# [Passage source]
2. Un questionnement
développemental : apport de l'analyse de la tâche de
tromperie
Selon Chandler, Fritz et Hala (1989) la capacité de
tromper émerge à l'âge de deux ans et demi. Pour d'autres
auteurs, la capacité à tromper ne se manifeste que vers trois
ans. Enfin, selon un autre groupe de chercheurs, cette capacité
apparaît à quatre ans (Sodian et Frith, 1992). Ces derniers ont en
effet montré que les enfants de trois ans utilisent des
stratégies trompeuses aussi bien avec des agents compétiteurs
qu'avec des agents coopérateurs. Ils utilisent des stratégies
trompeuses sans en comprendre les effets. On retrouve ici le débat
évoqué précédemment : une capacité
est-elle considérée comme acquise à ses prémices ou
lorsqu'elle est bien affirmée ?
D'autre part, contrairement à ce qu'avance Baron-Cohen
(1995), pour certains auteurs, les capacités de compréhension de
fausses croyances et de tromperies n'apparaissent pas en même temps.
Selon Hala et al. (1991), la tromperie émergerait avant la
compréhension des fausses croyances.
En 1998, Yirmiya et al. ont fait une méta-analyse
comparative sur le développement de la théorie de l'esprit chez
des enfants normaux, autistes et déficients intellectuels. Ils ont
utilisé trois variables modératrices potentielles dont l'une est
le type de tâches. En effet, certaines tâches étaient
réussies à l'âge de 2 ½ ans par des enfants normaux
alors que d'autres ne furent réussies qu'après 4 ans. La large
gamme de contenus et de contextes examinés dans les différentes
tâches marque la possibilité que ces tâches variées
ne testent pas exactement les mêmes capacités et que certaines
d'entre elles soient plus faciles que d'autres. Ainsi certaines données
suggèrent que les enfants normaux n'accomplissent pas de façon
équivalente tous les types de tâches.
En effet, une étude attentive de tâches
expérimentées par les différents auteurs permet de mieux
comprendre leurs résultats divergents. Hala et al. (1991) ont
posé comme conclusion de leur article que la capacité à
tromper apparaît à l'âge de 2 ½ ans avant la
capacité de réaliser des tâches de fausses croyances.
Oswald et Ollendick (1989) de même que Sparrow, Balla et Cichetti (1984),
concluent quant à eux que ces deux capacités apparaissent en
même temps. Comment expliquer cette divergence ? Les deux groupes
d'auteurs ont comparé les résultats aux deux mêmes
tâches. Pour la tâche de fausses croyances, ils ont pris en compte
les résultats au test de « Sally et Anne » et pour
la tâche de tromperie ils ont pris ceux du « penny hiding
game ». Cependant alors que Oswald et Ollendick (1989) et Sparrow et
al. (1984) ont fait passer les deux tâches aux mêmes groupes
d'enfants, Hala et al. (1991) n'ont fait passer aux enfants que la tâche
de tromperie. Ils ont comparé leurs résultats à ceux
d'autres chercheurs n'ayant fait passer que la tâche de fausses
croyances. Les résultats provenaient de deux groupes d'enfants distincts
et de deux groupes de chercheurs l'étant tout autant, ceci impute un
biais expérimental.

# [Consigne donnée 1]
Recopiez, dans le passage sur la tromperie chez l'enfant, l'extrait qui va de « En effet, une » jusqu'à « de fausses croyances. ».
# [Consigne donnée 2]
Continuez le passage sur la tromperie chez l'enfant à la suite de sa dernière phrase.

# [Extrait de données]
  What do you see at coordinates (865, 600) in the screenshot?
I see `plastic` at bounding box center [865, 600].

# [Résultat final 1]
En effet, une étude attentive de tâches
expérimentées par les différents auteurs permet de mieux
comprendre leurs résultats divergents. Hala et al. (1991) ont
posé comme conclusion de leur article que la capacité à
tromper apparaît à l'âge de 2 ½ ans avant la
capacité de réaliser des tâches de fausses croyances.

# [Résultat final 2]
Selon d'autres auteurs (Sodian et Frith, 1992), la
capacité à tromper n'émerge que vers 4 ans, après
la compréhension des fausses croyances. Qu'est ce qui explique ce
renversement de situation par rapport à Oswald et al. (1989) ?
C'est la nature de la tâche de tromperie. En effet, contrairement
à précédemment, ce n'est pas la tâche de
« penny hiding game » qui est utilisée mais une
tâche plus complexe : « le Roi et le voleur ».
Cette tâche est comparable à celle de « Sally et
Anne » au niveau de la charge mentale contrairement au
« penny hiding game ». En effet, cette dernière
demande peu d'aptitude cognitive. Il y a très peu de verbalisation tant
de la part de l'expérimentateur que de l'enfant. Il n'y a pas de
scénario contextuel de la tâche. Elle demande peu de
capacité de compréhension. A contrario, le test de Sally et Anne
et le test du « le Roi et le voleur » sont très
proches l'un de l'autre. Dans les deux cas il y a deux personnages et l'enfant.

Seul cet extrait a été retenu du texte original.